Another attempt to break through key support at 1938 failed in yesterday’s session, further affirming the Fed Day Breakout to higher ground. Almost a carbon copy of prior session where prices opened with an “Open Drive” sell down to key support (1938), only to be rejected, as buyers came in heavily snapping up contracts. This now reaffirms support and creates an important “Line in the Sand” over/under at the 1938 level.
We will restate the key zones highlighted in previous posts as they remain valid: “More important resistance can now be marked between 1950 – 1955 zone and support between 1938 – 1944 zone. These zones will be critical barometers for future direction…Penetration or Violation of these zones will determine the Bulls or Bears resolve.”
Scenario 1: Overhead supply/resistance is 1950 – 55 zone…IF bulls can push price above PDH (1952.50) and convert, THEN upper targets 1954 – 55, followed by 1958 – 60 zone.
Scenario 2: Failure to convert PDH (1952.50), suggest overhead resistance is sufficient in quantity to satisfy the bulls appetite. Pullback support where expectation of buy response would be initially 1943 – 45 zone, followed by 1938 – 40 zone.
Trade Strategy: Multi-Day trading range is now well established between 1938 – 1955 boundaries. Our tactical trade strategy is now seeking opportunities to establish long or short positions at these boundaries…Within this zone, we’ll simply be on search for Stacker, Premium and Discount Setups.

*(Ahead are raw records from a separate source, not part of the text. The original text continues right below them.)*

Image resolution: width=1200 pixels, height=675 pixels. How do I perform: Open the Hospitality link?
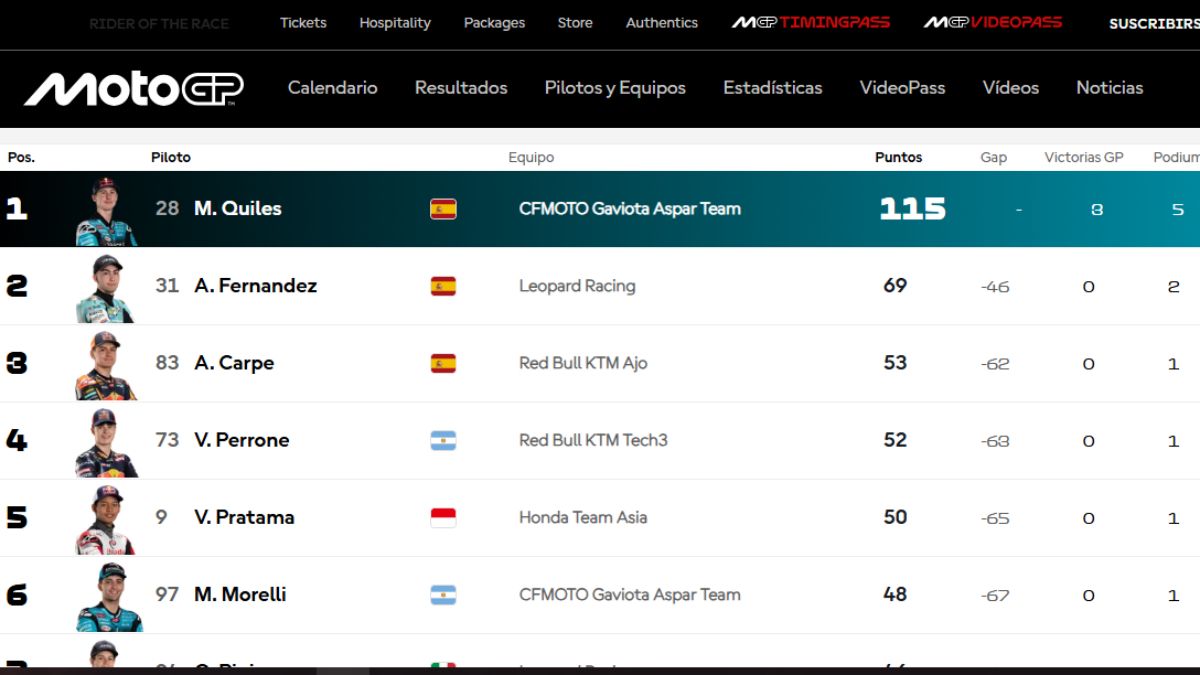(x=395, y=22)
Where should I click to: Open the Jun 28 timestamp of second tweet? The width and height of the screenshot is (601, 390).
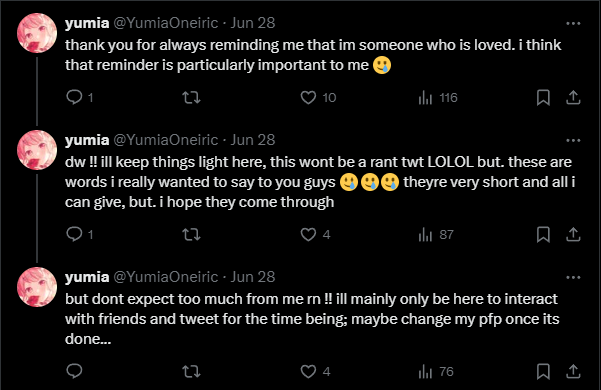point(253,140)
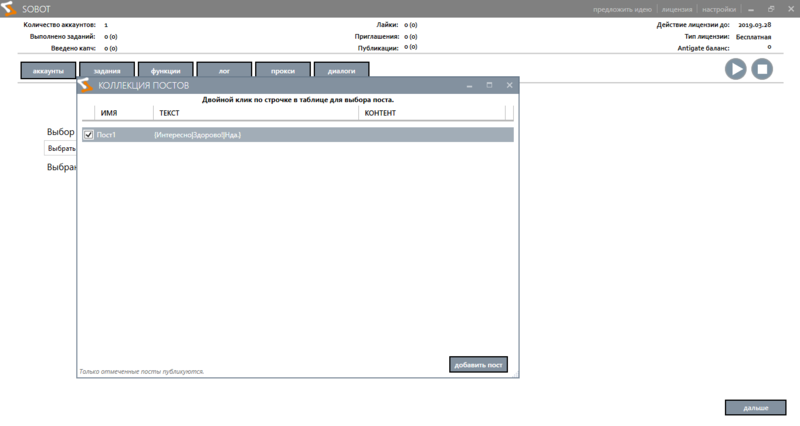The image size is (800, 426).
Task: Uncheck the Пост1 checkbox
Action: (89, 135)
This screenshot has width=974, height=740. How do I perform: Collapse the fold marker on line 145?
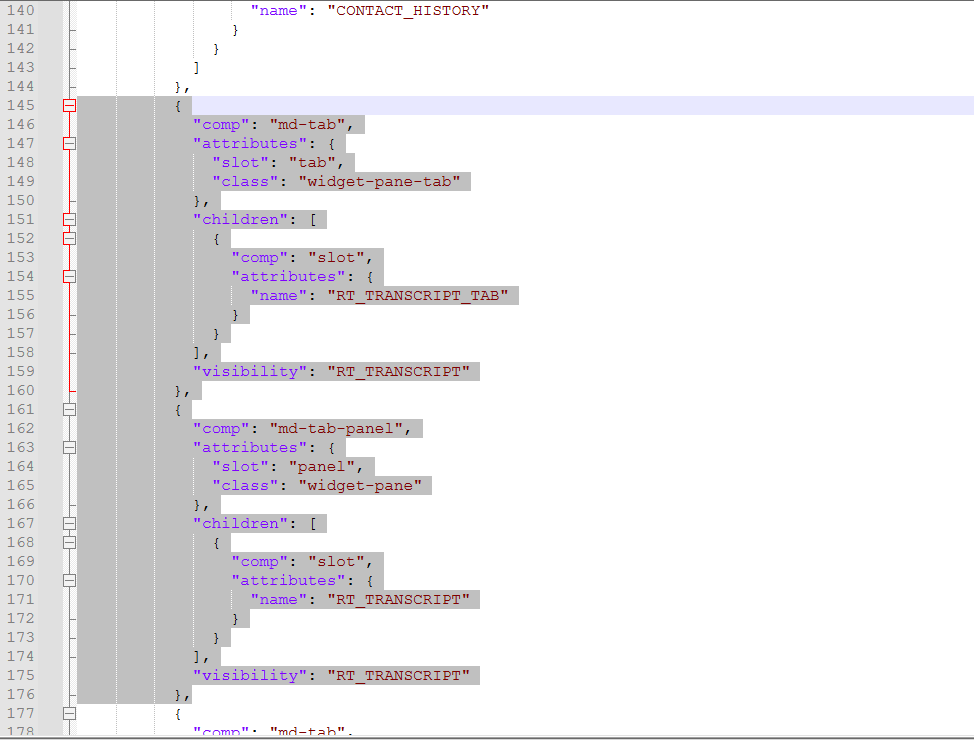click(69, 105)
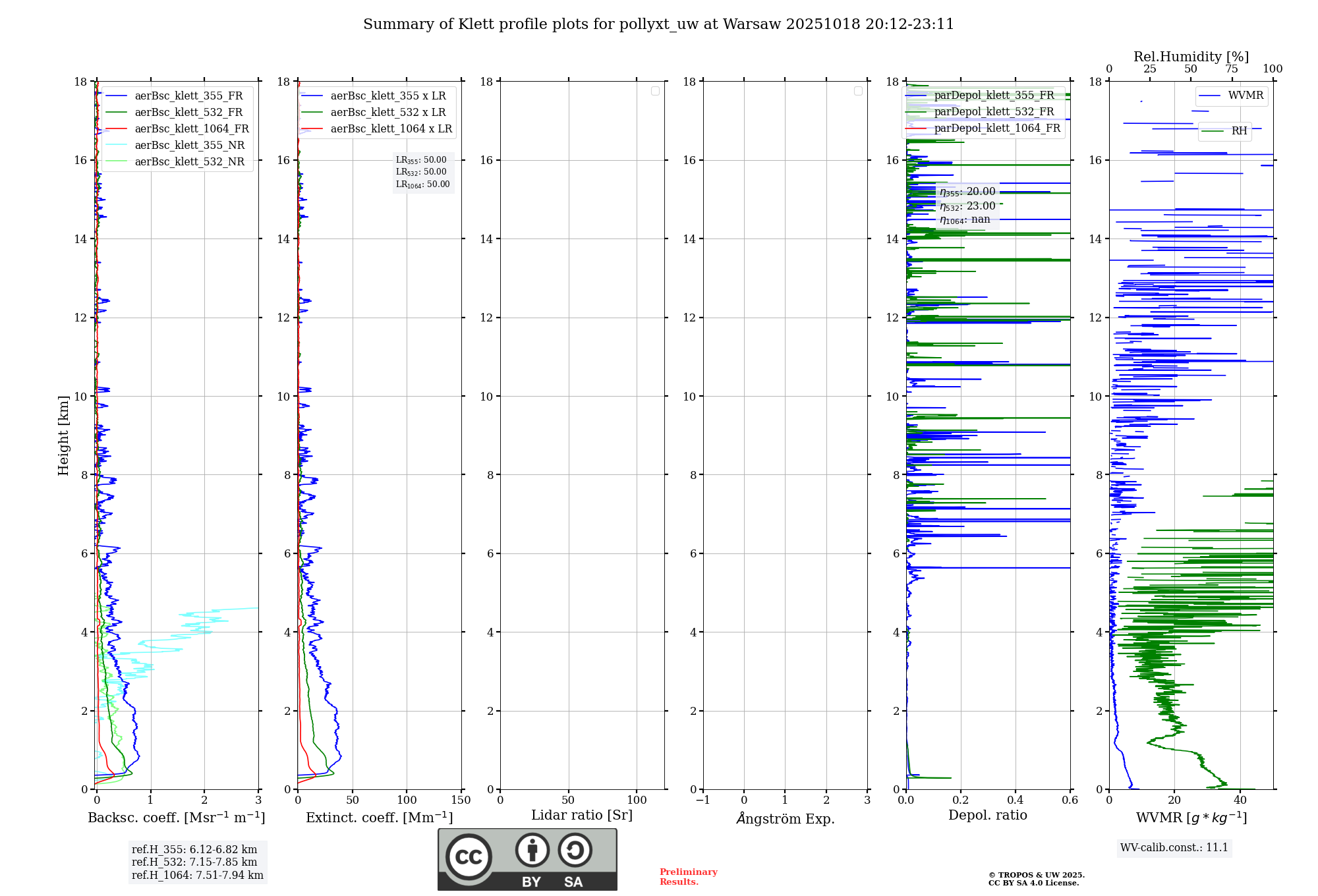This screenshot has height=896, width=1318.
Task: Click the ref.H_355 reference height text
Action: pos(194,849)
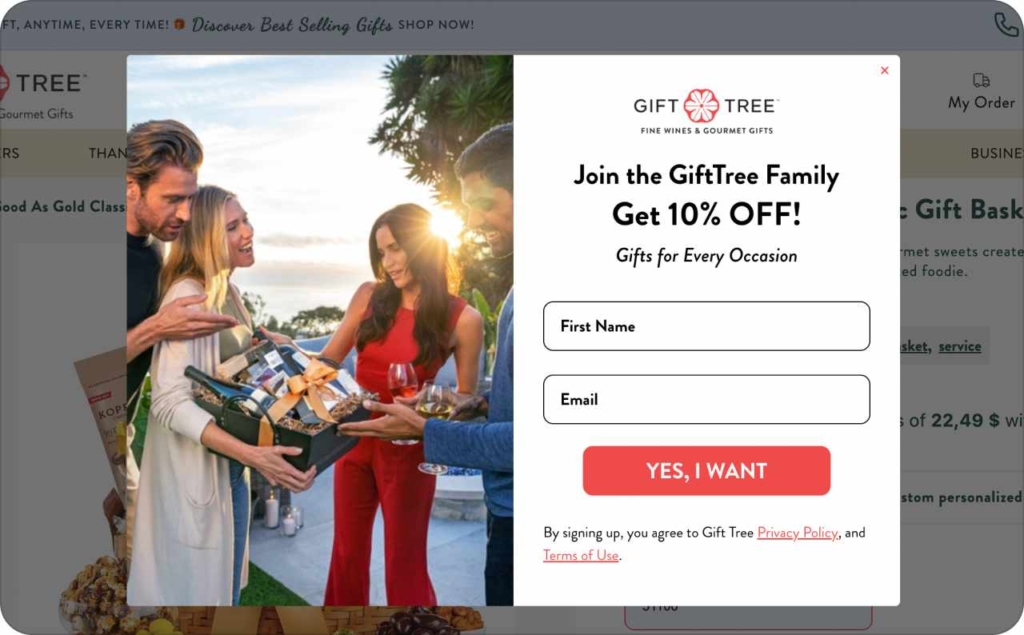The image size is (1024, 635).
Task: Click the red outlined field below popup
Action: tap(748, 617)
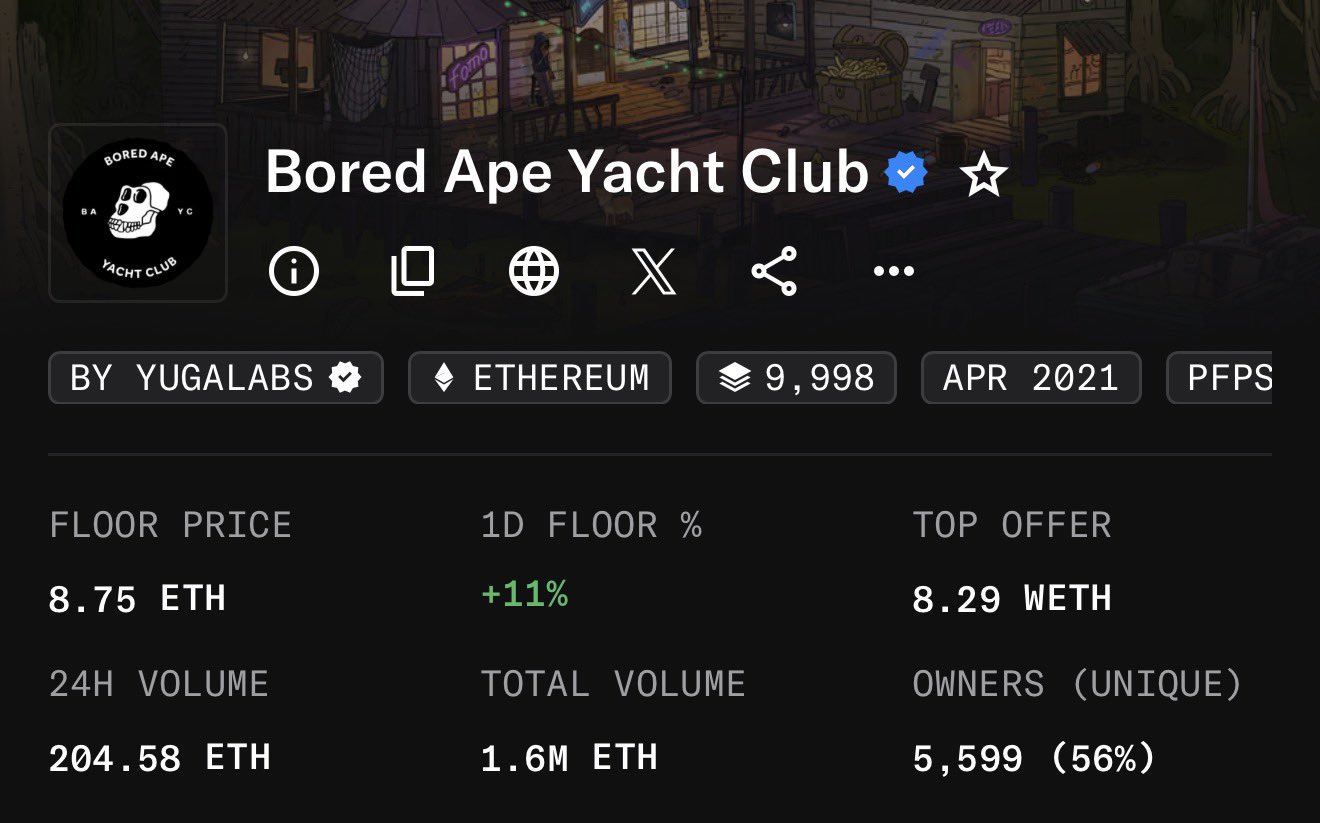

Focus on the Trading Process…Not the Outcome ALWAYS USE STOPS!
Good Trading…David
Habitude Eleven
I am courageous and I always act, even in the face of uncertainty and possible loss. Do not say, no fear. Feel the fear and act anyway. I may be frightened, but I still saddle up. I am not reckless. I act promptly in accordance with my methodology. I respect my calculations. I have a healthy respect and I balance that respect with my courage. I am an explorer. I am on a hero’s journey.